Short exercise - Scale down the part of the listing that opens with the line containing "Task: Open the Patreon icon link" and runs to the end of the listing by rewriting all of its lines, requests included, with each click coordinate in the answers multiplied by 0.95 and rounded to a whole number, halves rounded up. Leave the pictures out.

Exercise materials -

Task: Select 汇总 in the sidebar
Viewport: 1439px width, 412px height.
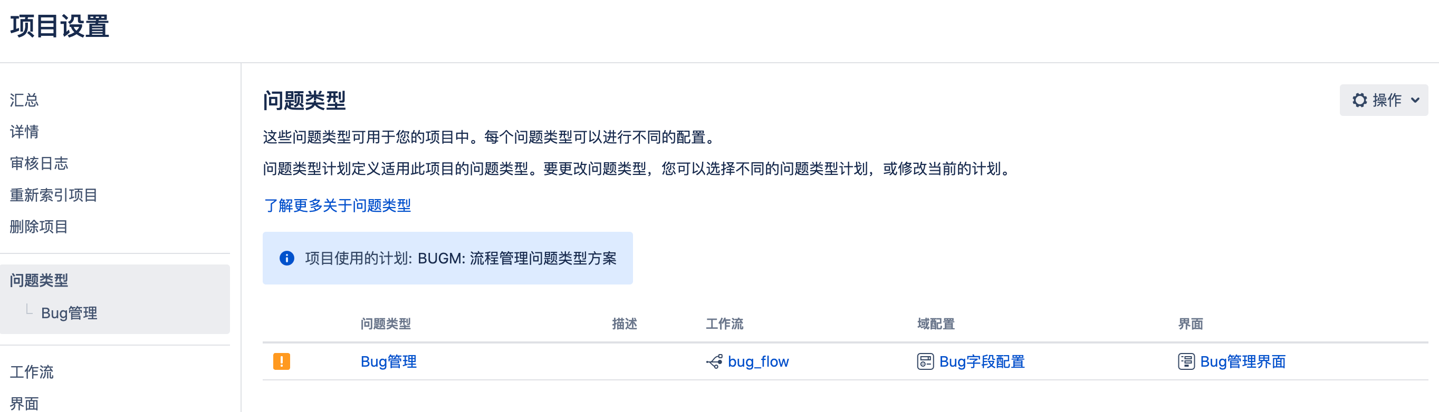Action: click(24, 100)
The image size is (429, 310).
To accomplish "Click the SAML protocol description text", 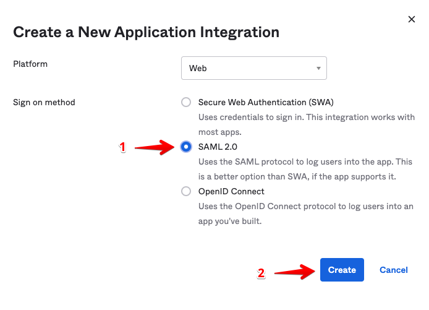I will (305, 169).
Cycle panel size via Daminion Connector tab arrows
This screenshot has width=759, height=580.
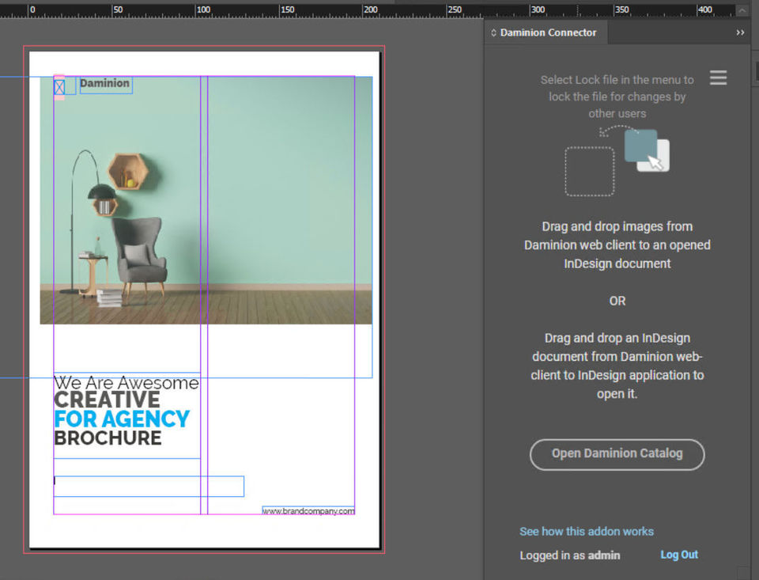[494, 33]
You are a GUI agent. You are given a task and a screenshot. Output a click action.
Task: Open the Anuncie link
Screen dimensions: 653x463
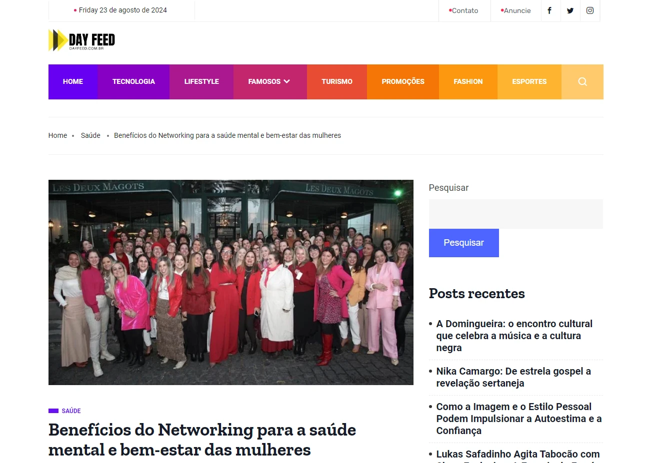point(516,10)
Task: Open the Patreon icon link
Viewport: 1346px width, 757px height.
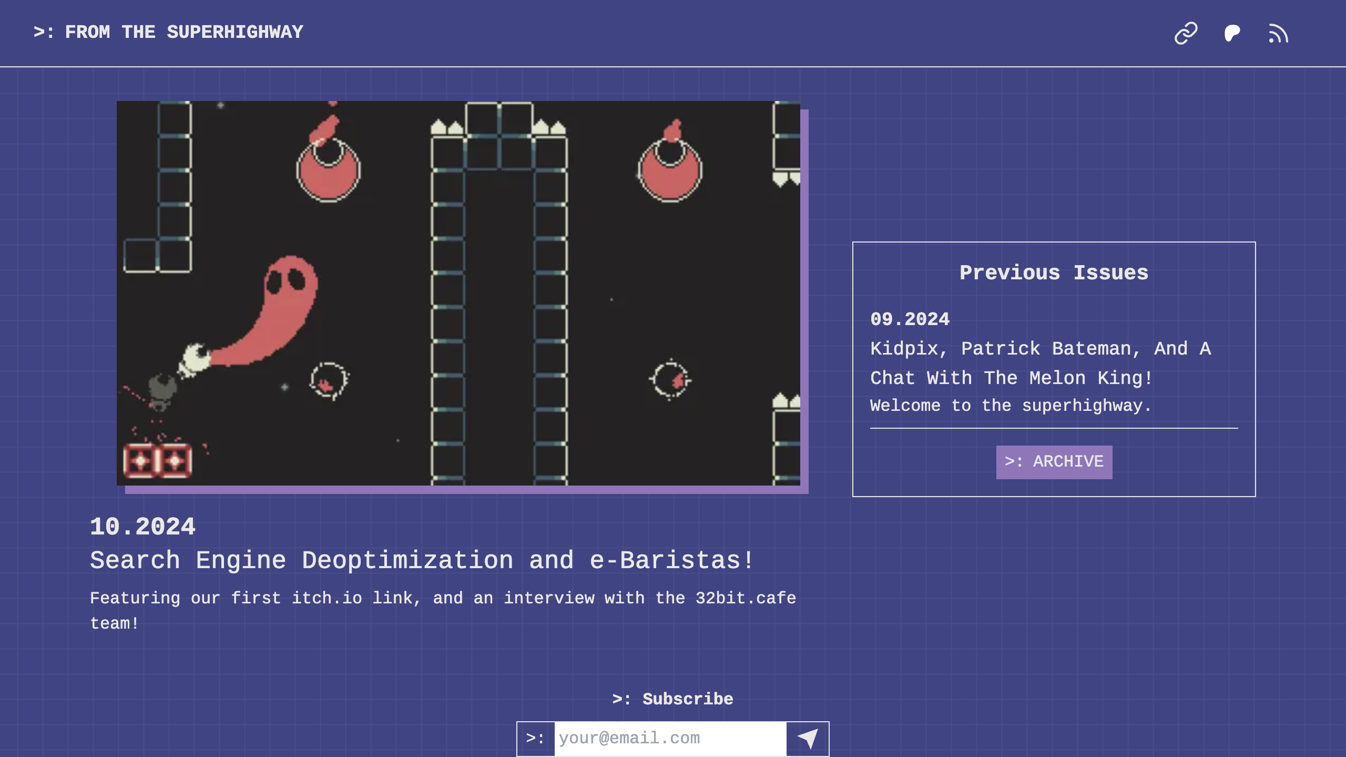Action: 1232,33
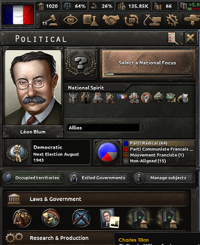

Task output -
Task: Open the Patreon icon link
Viewport: 1346px width, 757px height.
Action: 1170,31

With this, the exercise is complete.